◆ **REQUIRED WORK**
Which lines of the data include the string "card"? List them all.

┌─ DATASET CONTENT

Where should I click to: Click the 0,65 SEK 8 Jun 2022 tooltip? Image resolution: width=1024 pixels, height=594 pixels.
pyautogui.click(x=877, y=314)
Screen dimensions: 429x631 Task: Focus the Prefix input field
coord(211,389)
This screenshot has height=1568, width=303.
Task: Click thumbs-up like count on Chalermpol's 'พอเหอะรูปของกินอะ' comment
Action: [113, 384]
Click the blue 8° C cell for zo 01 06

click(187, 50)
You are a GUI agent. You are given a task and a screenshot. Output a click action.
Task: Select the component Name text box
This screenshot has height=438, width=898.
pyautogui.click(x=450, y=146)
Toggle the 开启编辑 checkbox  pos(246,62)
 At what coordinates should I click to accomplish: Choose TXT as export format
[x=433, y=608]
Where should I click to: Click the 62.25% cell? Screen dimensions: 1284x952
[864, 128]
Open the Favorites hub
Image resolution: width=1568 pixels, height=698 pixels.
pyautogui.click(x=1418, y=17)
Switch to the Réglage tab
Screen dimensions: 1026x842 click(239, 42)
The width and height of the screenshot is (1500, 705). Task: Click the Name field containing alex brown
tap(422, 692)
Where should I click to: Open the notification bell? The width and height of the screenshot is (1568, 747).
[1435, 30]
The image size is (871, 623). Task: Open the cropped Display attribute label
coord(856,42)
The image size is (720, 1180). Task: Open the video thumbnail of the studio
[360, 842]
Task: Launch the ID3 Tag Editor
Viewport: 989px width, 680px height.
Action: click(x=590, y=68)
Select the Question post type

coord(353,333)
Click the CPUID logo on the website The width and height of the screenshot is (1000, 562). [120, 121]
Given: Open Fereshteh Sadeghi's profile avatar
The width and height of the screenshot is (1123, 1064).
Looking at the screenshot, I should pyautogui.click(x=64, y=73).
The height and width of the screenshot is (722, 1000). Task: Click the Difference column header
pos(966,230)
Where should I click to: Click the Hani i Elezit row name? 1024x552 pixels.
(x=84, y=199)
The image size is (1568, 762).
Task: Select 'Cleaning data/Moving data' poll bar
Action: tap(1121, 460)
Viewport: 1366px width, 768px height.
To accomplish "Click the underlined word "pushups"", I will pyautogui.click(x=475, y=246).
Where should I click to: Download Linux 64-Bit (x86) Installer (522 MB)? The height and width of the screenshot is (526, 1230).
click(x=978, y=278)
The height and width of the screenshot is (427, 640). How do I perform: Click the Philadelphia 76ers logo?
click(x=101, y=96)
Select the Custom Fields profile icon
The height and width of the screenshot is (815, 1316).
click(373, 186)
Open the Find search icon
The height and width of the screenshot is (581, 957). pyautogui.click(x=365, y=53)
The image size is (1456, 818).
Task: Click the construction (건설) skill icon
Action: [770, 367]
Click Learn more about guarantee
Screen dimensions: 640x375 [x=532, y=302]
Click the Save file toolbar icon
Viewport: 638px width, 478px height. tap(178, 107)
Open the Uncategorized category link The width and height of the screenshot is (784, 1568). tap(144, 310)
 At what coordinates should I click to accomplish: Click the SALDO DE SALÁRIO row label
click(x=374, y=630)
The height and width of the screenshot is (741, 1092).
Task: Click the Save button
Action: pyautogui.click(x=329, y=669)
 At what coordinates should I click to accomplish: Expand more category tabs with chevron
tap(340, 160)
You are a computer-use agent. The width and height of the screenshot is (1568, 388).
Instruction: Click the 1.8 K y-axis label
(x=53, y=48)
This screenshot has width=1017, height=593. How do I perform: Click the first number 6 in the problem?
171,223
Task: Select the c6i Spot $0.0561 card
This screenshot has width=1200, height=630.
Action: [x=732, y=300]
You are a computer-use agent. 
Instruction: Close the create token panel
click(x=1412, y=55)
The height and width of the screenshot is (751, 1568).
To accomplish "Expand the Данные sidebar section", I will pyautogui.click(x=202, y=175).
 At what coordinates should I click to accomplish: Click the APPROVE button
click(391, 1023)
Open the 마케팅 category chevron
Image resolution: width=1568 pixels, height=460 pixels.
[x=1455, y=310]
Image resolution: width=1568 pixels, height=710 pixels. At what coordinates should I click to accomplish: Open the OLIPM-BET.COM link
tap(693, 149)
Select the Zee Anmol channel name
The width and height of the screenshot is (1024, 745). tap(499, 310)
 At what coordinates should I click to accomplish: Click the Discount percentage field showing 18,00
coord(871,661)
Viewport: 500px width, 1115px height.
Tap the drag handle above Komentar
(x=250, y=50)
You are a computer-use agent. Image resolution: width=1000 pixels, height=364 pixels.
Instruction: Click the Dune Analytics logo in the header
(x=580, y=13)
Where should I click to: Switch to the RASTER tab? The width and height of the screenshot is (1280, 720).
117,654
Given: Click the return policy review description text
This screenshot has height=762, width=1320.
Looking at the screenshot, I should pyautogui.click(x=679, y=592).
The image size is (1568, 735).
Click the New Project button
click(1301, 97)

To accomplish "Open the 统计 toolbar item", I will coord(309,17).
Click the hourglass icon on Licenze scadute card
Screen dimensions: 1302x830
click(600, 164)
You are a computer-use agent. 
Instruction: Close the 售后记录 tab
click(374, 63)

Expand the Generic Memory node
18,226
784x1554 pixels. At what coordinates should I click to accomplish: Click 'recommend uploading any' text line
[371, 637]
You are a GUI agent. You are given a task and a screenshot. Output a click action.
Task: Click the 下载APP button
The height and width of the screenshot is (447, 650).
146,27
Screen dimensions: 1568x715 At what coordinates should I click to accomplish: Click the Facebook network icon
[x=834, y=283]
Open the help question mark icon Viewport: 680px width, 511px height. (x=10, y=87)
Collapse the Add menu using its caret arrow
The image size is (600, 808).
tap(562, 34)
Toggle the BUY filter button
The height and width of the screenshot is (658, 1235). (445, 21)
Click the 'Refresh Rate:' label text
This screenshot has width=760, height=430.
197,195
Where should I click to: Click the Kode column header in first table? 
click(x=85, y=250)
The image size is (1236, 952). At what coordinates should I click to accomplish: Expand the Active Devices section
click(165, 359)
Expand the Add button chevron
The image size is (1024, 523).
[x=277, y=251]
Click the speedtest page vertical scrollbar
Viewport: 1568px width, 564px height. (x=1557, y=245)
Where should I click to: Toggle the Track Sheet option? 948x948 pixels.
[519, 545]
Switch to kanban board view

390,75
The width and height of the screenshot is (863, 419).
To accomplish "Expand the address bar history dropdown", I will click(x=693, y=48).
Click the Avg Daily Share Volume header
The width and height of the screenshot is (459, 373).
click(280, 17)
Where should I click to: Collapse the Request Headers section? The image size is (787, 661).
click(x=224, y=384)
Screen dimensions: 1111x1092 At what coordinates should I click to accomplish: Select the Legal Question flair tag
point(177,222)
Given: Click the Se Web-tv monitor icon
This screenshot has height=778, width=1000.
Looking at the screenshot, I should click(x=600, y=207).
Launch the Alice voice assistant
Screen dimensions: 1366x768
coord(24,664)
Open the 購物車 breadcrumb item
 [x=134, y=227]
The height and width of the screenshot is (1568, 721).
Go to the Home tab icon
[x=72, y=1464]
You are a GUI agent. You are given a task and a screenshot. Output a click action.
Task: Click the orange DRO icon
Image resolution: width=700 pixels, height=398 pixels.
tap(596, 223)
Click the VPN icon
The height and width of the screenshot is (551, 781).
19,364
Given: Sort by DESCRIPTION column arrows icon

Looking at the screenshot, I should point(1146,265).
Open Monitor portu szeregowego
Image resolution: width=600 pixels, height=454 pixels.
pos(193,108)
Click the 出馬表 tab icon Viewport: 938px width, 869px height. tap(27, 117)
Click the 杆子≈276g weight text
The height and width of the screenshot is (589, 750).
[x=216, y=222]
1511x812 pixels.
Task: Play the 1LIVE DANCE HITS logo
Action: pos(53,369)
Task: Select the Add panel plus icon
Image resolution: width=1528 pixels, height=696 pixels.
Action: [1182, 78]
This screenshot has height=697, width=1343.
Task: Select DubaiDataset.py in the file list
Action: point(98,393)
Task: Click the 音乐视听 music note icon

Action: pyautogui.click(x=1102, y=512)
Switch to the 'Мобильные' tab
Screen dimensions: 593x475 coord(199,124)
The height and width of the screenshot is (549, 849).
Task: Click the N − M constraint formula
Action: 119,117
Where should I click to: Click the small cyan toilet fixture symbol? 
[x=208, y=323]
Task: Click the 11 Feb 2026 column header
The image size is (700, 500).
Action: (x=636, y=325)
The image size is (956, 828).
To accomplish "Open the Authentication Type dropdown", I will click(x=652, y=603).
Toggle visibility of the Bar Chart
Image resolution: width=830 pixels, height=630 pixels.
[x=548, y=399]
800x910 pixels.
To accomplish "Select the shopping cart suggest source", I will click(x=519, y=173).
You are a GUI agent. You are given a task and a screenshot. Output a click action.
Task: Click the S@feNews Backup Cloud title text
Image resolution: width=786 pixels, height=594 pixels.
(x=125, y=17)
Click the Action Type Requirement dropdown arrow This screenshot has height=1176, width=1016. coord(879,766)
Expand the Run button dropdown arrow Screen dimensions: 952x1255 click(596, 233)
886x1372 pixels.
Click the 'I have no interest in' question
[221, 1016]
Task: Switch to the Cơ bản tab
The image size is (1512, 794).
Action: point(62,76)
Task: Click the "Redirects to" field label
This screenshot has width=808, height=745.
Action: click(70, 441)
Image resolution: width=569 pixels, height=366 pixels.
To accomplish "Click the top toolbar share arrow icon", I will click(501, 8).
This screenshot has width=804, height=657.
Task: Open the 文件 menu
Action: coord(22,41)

└─

◆ **EXERCISE ANSWER**
Task: Select the c6i Spot $0.0561 card
Click the hourglass icon on Licenze scadute card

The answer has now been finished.